6. Du rapport au gel judiciaire
Le traçage n'a de valeur que s'il débouche sur une action. L'aboutissement, c'est un rapport d'expertise forensique :
- fondé exclusivement sur des sources publiques et vérifiables (explorateurs de blockchain, TXID publics) ;
- rédigé pour servir de complément technique à une plainte pénale ;
- exploitable par les enquêteurs, les magistrats et les avocats ;
- destiné à orienter les réquisitions vers les plateformes identifiées, en vue d'un gel des fonds.
C'est la procédure judiciaire — et elle seule — qui peut ensuite ordonner le gel puis l'éventuelle restitution. Le rapport en est le carburant technique.
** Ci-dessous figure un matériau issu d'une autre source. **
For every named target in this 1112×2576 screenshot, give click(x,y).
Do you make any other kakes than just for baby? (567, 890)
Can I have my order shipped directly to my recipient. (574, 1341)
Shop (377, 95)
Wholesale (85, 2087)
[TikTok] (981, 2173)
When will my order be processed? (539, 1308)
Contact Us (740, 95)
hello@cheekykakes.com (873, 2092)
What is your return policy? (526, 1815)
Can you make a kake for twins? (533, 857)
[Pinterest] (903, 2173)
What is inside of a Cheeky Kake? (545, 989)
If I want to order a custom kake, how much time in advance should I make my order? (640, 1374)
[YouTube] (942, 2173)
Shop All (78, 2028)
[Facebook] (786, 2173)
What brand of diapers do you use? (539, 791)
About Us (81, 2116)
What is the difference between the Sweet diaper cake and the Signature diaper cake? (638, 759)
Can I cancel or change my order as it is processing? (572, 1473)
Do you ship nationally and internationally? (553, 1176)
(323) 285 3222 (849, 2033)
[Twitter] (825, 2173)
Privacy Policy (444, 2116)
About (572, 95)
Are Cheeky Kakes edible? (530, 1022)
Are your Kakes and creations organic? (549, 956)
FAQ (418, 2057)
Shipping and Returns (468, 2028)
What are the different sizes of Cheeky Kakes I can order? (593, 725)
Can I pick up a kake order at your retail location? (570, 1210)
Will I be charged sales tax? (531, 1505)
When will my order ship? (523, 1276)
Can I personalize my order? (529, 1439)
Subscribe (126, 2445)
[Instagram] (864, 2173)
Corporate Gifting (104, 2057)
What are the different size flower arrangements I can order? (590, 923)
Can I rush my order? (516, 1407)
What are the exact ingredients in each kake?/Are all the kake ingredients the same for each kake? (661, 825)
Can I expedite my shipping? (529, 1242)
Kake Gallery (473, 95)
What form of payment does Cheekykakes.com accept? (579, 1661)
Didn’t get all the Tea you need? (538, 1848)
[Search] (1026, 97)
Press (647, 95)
7. Ce que le traçage peut — et ne peut pas — faire
Soyons clairs, car c'est une question d'honnêteté autant que de méthode :
- Ce qu'il peut faire : suivre les fonds, identifier des plateformes de sortie, documenter le parcours, fournir une base technique solide à la justice.
- Ce qu'il ne peut pas faire : garantir la récupération. Celle-ci dépend de la décision de justice, de la coopération des plateformes et de l'état de dissipation des fonds.
Nous ne promettons jamais un résultat. Nous fournissons une analyse forensique honnête, fondée sur des faits vérifiables. Si la piste est trop ténue, nous vous le disons franchement plutôt que de vous vendre un espoir.
En résumé
Tracer des cryptomonnaies volées, c'est exploiter la transparence même de la blockchain : partir des TXID, suivre le cheminement, identifier les plateformes de sortie, puis produire un rapport recevable qui appuie une demande de gel judiciaire. La récupération n'est jamais garantie, mais sans traçage, elle est tout simplement impossible. Et chaque heure compte.